Colombia’s national unemployment rate fell to 8.8% from 9.2%, reflecting improved labour market conditions overall

    by VT Markets
    /
    Apr 30, 2026

    Colombia’s national unemployment rate fell to 8.8% in March. It was 9.2% in the previous period.

    The latest figure shows a decrease of 0.4 percentage points. The data refers to the national jobless rate for March.

    Resilient Labor Market Signals

    With the Colombian jobless rate falling to 8.8%, we see a sign of a surprisingly resilient economy. This stronger-than-expected labor market suggests robust consumer demand, which could fuel inflation. Therefore, the central bank, Banco de la República, is now less likely to cut its benchmark interest rate in the near term.

    This March figure reinforces the downward trend we’ve seen in unemployment since it hovered around 10-11% in early 2025. Inflation, which was a major concern when it peaked above 9% in late 2024, has been cooling, but this strong jobs data complicates the central bank’s path to monetary easing. We should anticipate a more hawkish stance from policymakers in their upcoming meetings.
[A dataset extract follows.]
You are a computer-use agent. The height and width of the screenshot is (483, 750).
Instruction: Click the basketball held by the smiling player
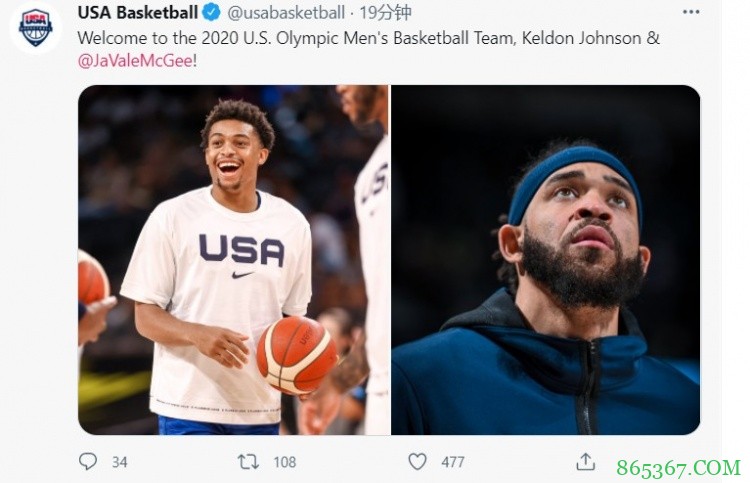[296, 354]
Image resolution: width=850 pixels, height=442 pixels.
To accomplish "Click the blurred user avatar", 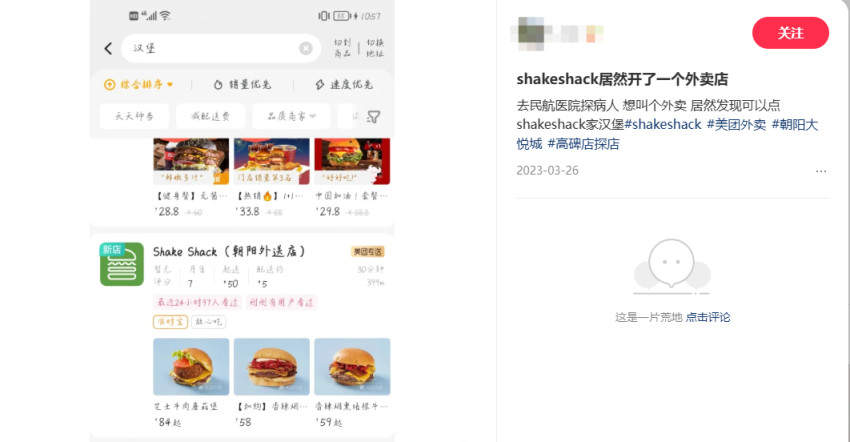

    Given this, we should consider positioning for a stronger Colombian Peso (COP) against the US dollar. The higher interest rate differential makes the peso more attractive for carry trades, so we can look at selling USD/COP futures or buying put options on the pair. The expectation of rates staying higher for longer provides a solid foundation for this currency view.

    For equity derivatives, this is a bullish signal for the MSCI COLCAP index, especially for financial and retail stocks that benefit from a healthy consumer. We can express this view by buying call options on COLCAP-tracking ETFs, anticipating that stronger economic activity will translate into higher corporate earnings. This data reduces the near-term risk of a domestic economic slowdown.

    Implications For Rate Cut Expectations

    The market has been pricing in rate cuts later this year, but this report makes that timeline less certain. We should therefore adjust our interest rate positions, possibly using swaps to bet on short-term rates remaining elevated for longer than previously expected. The probability of a rate cut before the fourth quarter has significantly diminished.